Movie Review Sentiment Analysis
A movie review website allows users to submit reviews describing what they either liked or disliked about a particular movie. Being able to mine these reviews and generate valuable meta data that describes its content provides an opportunity to understand the general sentiment around that movie in a democratized way. That’s a pretty cool thing if you think about it. Using machine learning we can democratize subjectivity about anything in the world. We can make an objective analysis of subjective content, giving us the ability to better understand trends around products and services that we can use to make better decisions as consumers.
Sentiment Analysis Data Model
One of the major barriers to unlocking this ability is in the way we structure and transform our data. The current state-of-the-art methods include approaches such as Naive Bayes, Support Vector Machines, and Maximum Entropy. The challenges imposed by these approaches still remains in how features are extracted from a text and structured as data in a way that is least costly in terms of performance. I decided to focus on solving the problem of performance, in the way features are selected and extracted, and the availability of that data as the number of features grow over time.

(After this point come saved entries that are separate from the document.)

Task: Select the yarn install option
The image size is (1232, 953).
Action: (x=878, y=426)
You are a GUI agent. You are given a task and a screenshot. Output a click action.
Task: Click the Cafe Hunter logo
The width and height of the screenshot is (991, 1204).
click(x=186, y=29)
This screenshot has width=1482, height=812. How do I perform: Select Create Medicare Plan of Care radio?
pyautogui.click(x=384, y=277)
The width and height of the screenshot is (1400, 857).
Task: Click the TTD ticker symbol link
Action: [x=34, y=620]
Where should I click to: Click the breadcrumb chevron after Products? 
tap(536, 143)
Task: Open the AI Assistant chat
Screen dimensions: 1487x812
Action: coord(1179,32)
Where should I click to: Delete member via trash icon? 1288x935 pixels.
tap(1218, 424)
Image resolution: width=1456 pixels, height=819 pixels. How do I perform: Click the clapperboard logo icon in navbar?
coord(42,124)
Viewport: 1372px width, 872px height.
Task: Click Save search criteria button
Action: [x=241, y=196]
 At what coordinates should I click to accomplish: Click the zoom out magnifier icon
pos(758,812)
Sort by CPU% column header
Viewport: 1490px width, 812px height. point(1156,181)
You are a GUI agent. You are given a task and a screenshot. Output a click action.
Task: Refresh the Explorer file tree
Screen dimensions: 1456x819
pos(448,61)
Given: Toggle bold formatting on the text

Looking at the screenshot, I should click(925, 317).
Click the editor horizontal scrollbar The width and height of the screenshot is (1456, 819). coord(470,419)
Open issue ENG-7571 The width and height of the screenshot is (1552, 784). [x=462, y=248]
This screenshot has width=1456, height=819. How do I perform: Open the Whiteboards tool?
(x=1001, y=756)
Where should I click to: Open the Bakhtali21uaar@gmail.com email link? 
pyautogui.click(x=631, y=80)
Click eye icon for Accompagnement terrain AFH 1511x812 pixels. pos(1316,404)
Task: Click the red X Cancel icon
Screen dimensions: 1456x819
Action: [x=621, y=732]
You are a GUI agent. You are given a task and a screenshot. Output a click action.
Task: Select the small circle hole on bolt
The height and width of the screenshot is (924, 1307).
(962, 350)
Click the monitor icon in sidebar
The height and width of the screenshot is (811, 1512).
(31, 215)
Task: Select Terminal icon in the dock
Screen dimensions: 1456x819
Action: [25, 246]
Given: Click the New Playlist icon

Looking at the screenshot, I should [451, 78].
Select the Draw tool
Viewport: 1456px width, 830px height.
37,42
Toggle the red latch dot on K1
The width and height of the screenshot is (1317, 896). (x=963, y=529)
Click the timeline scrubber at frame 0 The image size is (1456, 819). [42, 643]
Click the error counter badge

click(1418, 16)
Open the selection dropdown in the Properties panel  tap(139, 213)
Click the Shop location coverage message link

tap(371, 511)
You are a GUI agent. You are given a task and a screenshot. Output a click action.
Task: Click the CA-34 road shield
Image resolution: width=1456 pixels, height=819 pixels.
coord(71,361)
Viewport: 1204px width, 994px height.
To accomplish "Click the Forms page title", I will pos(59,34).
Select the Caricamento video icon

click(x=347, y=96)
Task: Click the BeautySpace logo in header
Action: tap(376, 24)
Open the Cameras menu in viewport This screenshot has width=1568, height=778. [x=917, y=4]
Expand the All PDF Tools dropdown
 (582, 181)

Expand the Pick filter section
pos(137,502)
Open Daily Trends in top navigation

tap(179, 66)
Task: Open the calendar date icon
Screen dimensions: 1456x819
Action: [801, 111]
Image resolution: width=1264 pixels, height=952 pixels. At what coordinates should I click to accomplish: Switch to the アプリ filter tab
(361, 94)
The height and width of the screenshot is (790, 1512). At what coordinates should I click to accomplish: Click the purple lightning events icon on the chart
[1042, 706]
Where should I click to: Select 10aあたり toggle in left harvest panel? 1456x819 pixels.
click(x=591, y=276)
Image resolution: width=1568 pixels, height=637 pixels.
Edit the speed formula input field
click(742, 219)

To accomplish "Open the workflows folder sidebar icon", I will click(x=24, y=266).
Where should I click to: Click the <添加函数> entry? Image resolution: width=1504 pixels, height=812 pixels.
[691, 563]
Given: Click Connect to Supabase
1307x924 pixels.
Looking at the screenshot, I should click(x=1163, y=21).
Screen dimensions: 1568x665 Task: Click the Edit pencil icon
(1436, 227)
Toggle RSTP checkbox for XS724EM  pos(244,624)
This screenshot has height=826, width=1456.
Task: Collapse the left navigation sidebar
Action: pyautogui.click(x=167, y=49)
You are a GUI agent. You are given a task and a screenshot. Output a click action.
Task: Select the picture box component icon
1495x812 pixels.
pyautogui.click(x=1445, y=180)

Using a feature selection algorithm I describe here, I used the Graph Database Neo4j to solve the challenge of data transformation and availability. While the state of the art natural language parsing algorithms are focused on sentence structure, I’ve decided to pursue a statistical approach to natural language grammar induction. My approach focuses on generalizations across a vast corpus of text, generating new features using deep learning to predict features with the highest probability of being present to the left or right of a new feature.
Graph-based NLP Example
Let’s assume that the phrase “one of the worst” has been extracted as a feature of a set of texts. The reason that this phrase was extracted was that a phrase that it was descended from had determined that this particular phrase was the most statistically relevant, meaning that the phrase had the best chance of being matched after the parent phrase. Using Neo4j we can determine the line of inheritance that produced this phrase as a feature.